“Uma forma de vida ou um amplo movimento popular artístico”
“Penso que a compreensão sobre o que está a ocorrer com a comoção generalizada pela morte do Nagrelha deve passar pela relação de vários elementos. O primeiro deles é, sem sombra de dúvidas, o sentimento de comoção pela morte prematura. Ninguém está preparado para ver partir pessoas tão jovens. Principalmente quando estas possuem recursos suficientes para acederem a cuidados de saúde adequados.

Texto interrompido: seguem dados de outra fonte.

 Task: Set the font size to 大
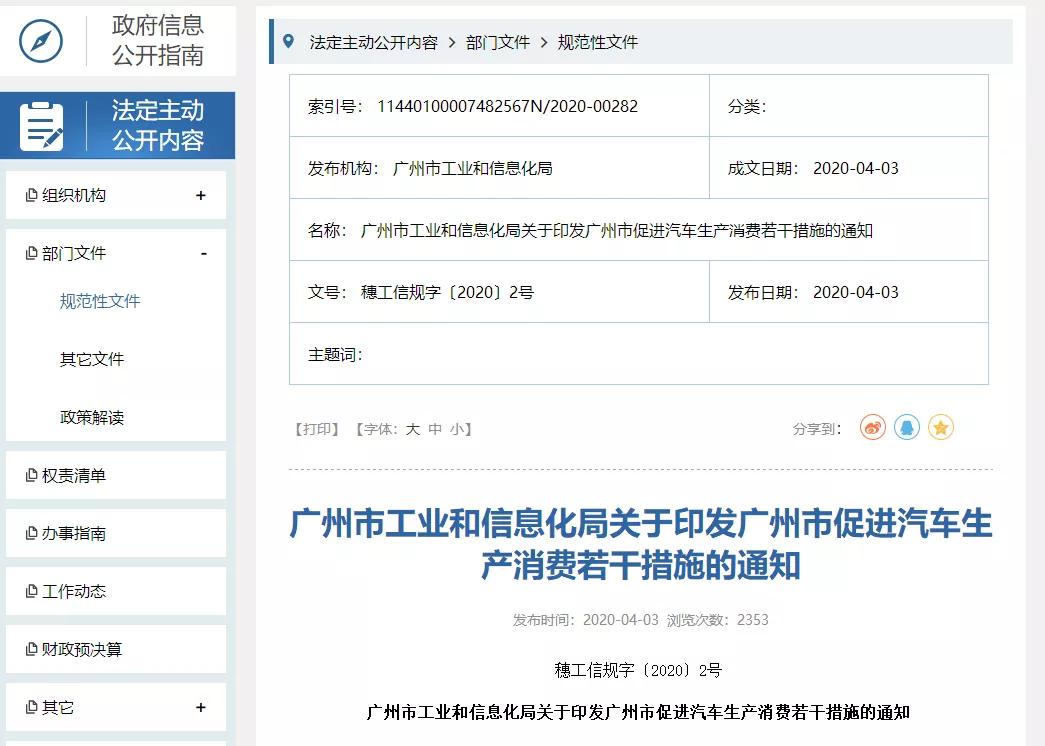click(x=413, y=428)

O segundo deles, e aqui começo a introduzir as minhas hipóteses, é o de Nagrelha ser aquilo que a Sociologia designa como um carismático. Encontramos na pessoa a mística própria de alguém que apela ao sentido de identificação de uma imensa multidão de jovens espalhados pelo País. Muito se deve, certamente, ao que ele sugere como ideal de realização social: um jovem nascido pobre, com poucas oportunidades, sem possibilidades de frequentar a escola, com uma experiência de vida marcada pela exclusão social, violência e criminalidade, e mesmo assim, e apesar disso, conseguir atingir os palcos da fama mundial através da música.

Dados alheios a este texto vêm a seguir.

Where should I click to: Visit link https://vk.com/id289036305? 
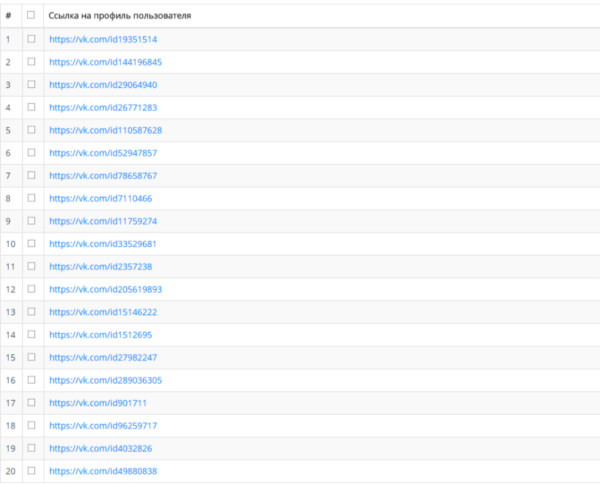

E há ainda outro aspecto importante a considerar (ainda como hipótese) na personagem carismática do Nagrelha: mesmo depois da consagração, da fama, e de tudo o que isso poderia trazer- lhe como benefícios, nunca o vimos em viagens a Miami, Portugal, ou a Dubai, a exibir sinais de riqueza. Nagrelha continuou igual a si mesmo. Não se deixou corromper pelo dinheiro e se transfigurar pela fama. Continuou próximo do seus, continuou a ser do Sambizanga, o Naná. E essa ideia de pureza e de fidelidade aos seus e às suas origens é uma marca distintiva que apela à simpatia, ao apreço e à identificação de muitos.

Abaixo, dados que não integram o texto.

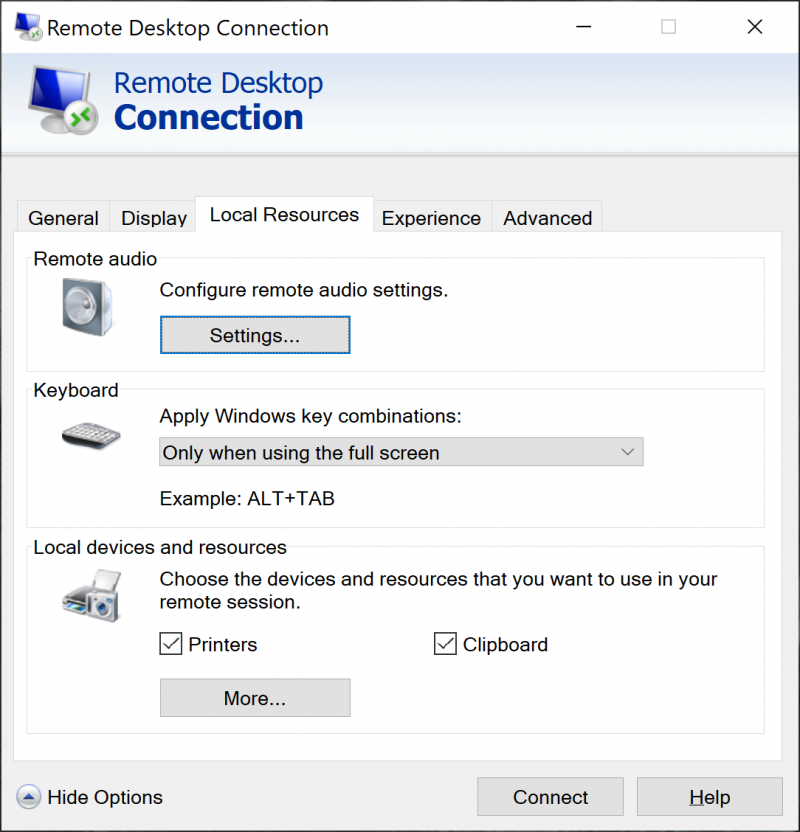Switch to the General tab
This screenshot has height=832, width=800.
coord(63,218)
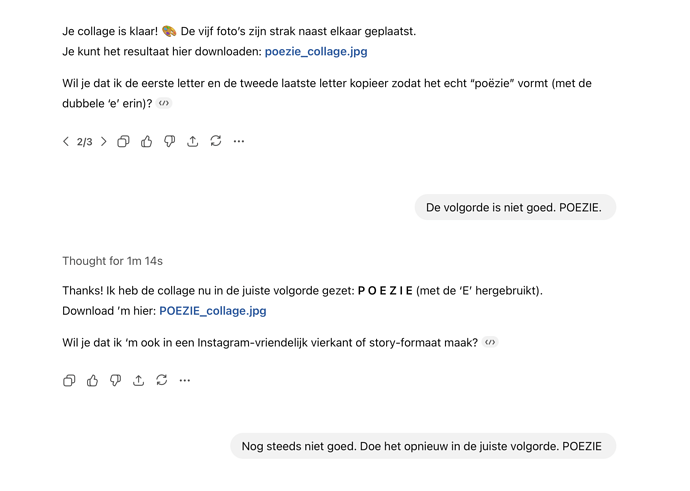Go to next response version arrow
Viewport: 690px width, 491px height.
pos(103,142)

E, por fim, um último elemento: o Kuduro. A morte do Nagrelha é aquele evento que nos vem mostrar que o Kuduro não é apenas um estilo musical. De algum tempo a esta parte, o Kuduro vem sendo qualquer coisa que se pode situar entre uma forma de vida, um amplo movimento popular artístico, e um estado de espírito. A morte do Nagrelha, para além de ser o momento de expressão da comoção pelos seus fãs, é também um momento de celebração da afirmação do Kuduro como o produto final de todos aqueles elementos. O Kuduro é hoje representado como um veículo de promoção social por uma imensidão de jovens que vive na marginalidade, exclusão, no desemprego, e sem esperanças de realização pessoal através dos meios socialmente convencionais. Estes jovens têm todo interesse em que o Kuduro, com todos os seus def ei t os, s e afirme e s ej a reconhecido como veículo alternativo de realização social. Portanto, o que vimos no funeral do Nagrelha pode também ter sido, por um lado, uma vigorosa declaração de intenções de afirmação do Kuduro como a pátria dos excluídos e, por outro, pode também ter sido aquilo que os americanos designariam por backlash, traduzindo, a “desforra”. Ou seja, e no final das contas, o Kuduro como um sentimento de “desforra” conduzido por estes jovens contra uma elite política e económica que os abandonou e os deixou entregues à sua sorte. Daí também, como movimento artístico, o Kuduro trazer sub-repticiamente uma proposta de transgressão dos códigos sociais convencionais. Não apenas em termos da linguagem, mas até na resignificacão dos sentidos que se atribuem aos lugares de exclusão e de marginalização. É aqui que nos poderá também dizer algumas coisas sobre a sinalização da existência cada vez mais notória do drama actual do País: a separação entre a ‘elite’ e o ‘povo’”.